旅仕事の父に伴われてやってきた少年と、ある町の少女との特別な絆。三十年後に再会した二人が背負う人生の苦さと思い出の甘やかさ(「イラクサ」)。長篇小説のようなずっしりした読後感の残る九つの短篇。チェーホフ、ウェルティらと並び賞される作家の最高傑作。コモンウェルス賞受賞、NYタイムズ「今年の10冊」選出作。
小竹由美子 訳
出版社:新潮社(新潮クレストブックス)
2013年度のノーベル文学賞作家の短編集である。
トータルで見れば、あまり好みの作風ではない。
だが、人生の機微を丁寧に描いているという印象を受けた。
特に、近しい人との間に生じる、ちょっとした齟齬を描くのが巧妙だと感じる。
個人的に一番好きなのは、『恋占い』だ。
この作品を途中までで読んだだけなら、ひどい結末しか予想できない。
人からは好かれず、あまり幸運な人生を送っているとは思えない中年の独身女ジョアンナ。彼女が手紙を通してグータラ男に恋するが、それは彼女が嫌っている少女たちの仕組んだいたずらだった。。。

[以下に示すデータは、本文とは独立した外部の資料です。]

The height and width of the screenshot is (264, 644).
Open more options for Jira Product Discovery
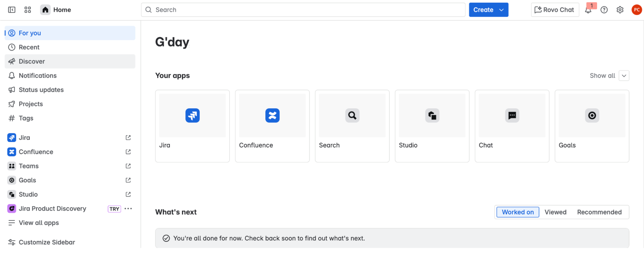click(x=128, y=208)
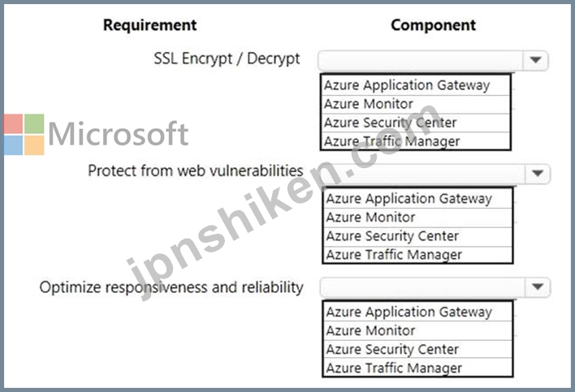Pick Azure Security Center in the SSL list
The image size is (575, 392).
(x=416, y=123)
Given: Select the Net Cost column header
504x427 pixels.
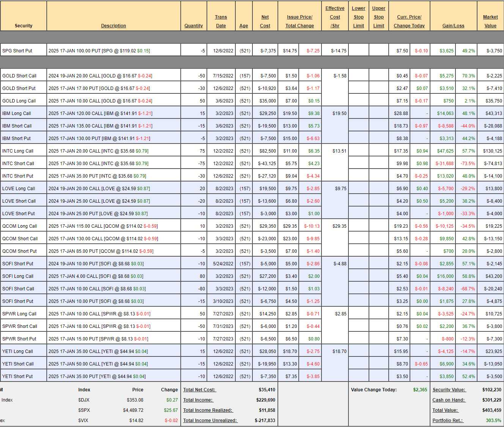Looking at the screenshot, I should tap(265, 21).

うん、どう考えてもこの後に待っているのは悲運としか思えない。
しかし運命というのはわからない。
しっかり者のジョアンナと、グータラなケン・ブードロー。二人は意外と相性が良かったのだろう。
人間の間に時として生じる、運命の不思議なつながりを考えさせられる一品だ。
その他の感想も羅列してみる。
『浮橋』
ジニーは病気が良好に向かっていることで、いままでの苦しみが否定された気分になったのかもしれない。

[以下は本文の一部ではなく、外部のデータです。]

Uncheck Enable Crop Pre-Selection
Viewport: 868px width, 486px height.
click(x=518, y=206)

だがラストに至り、周囲から偏見なく受け入れられていることに気づくこととなる。
そのとき彼女も少しは解放された気分になったのかもしれない。
そんなことを感じ、少し爽やかな余韻を覚えた。
『なぐさめ』
宗教にとかく批判的かつ攻撃的なルイスに、ニナはうんざりしたこともあるのだろう。
だからエドがキスしたとき、ニナは素直に受け入れたのだ。踏み外すつもりはなくとも、その中に安らぎを見出していたはずだ。
それでも、夫婦の絆がこわれるわけでもない。
そういった人と人との関係の描き方が非常にゆるやかでしんと胸に響いた。
『ポスト・アンド・ビーム』
自分の親代わりとして接してくれたポリーにいらだつローナ。
その要因は、ポリーの空気の読めなさにもあるし、彼女が夫をいらだたせていると感じることにも由来するのだろう。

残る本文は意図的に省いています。